How accurate is mechanobiology? A statistical test of cell force
Aleix Boquet-Pujadas
TL;DR
This work tackles the lack of quantified measurement uncertainty in image-based mechanobiology by recasting force reconstruction as a one-step inverse problem that directly links image data to force maps. It develops a Bayesian framework to compute per-point covariances and credible regions, enabling hypothesis testing with p-values and visualization of uncertainty via Main Credible Alternatives (MCAs). The approach is demonstrated on Traction Force Microscopy and Active-Nematics experiments, showing how image noise and ill-posedness propagate into force estimates and how statistical tests can assess changes, background significance, and feature presence.
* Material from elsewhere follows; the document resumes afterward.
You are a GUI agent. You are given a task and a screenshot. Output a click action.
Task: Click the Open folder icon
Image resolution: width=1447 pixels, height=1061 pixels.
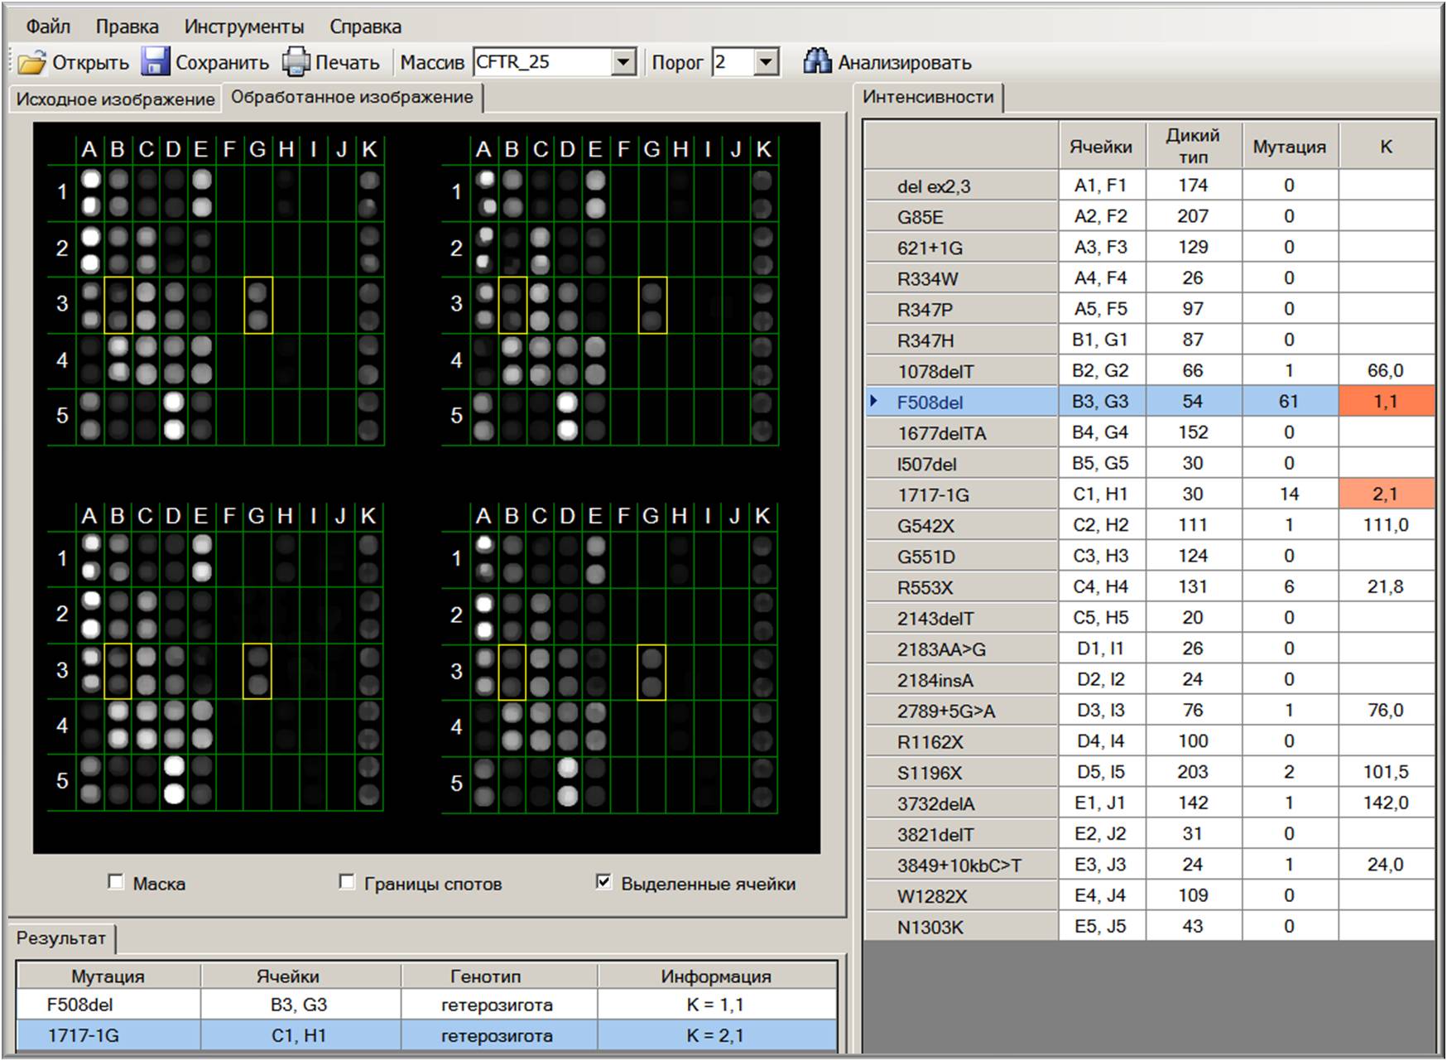click(31, 63)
By integrating uncertainty quantification with hypothesis testing, the work provides a principled path to assess statistical and practical significance of observed mechanobiological force patterns, with potential applicability to broader computational-imaging contexts.
Abstract
Mechanobiology is gaining more and more traction as the fundamental role of physical forces in biological function becomes clearer. Forces at the microscale are often measured indirectly using inverse problems such as Traction Force Microscopy because biological experiments are hard to access with physical probes. In contrast with the experimental nature of biology and physics, these measurements do not come with error bars, confidence regions, or p-values. The aim of this manuscript is to publicize this issue and to propose a first step towards a remedy therefor in the form of a general reconstruction framework. We also show that this opens the door to hypothesis testing of seemingly abstract experimental questions.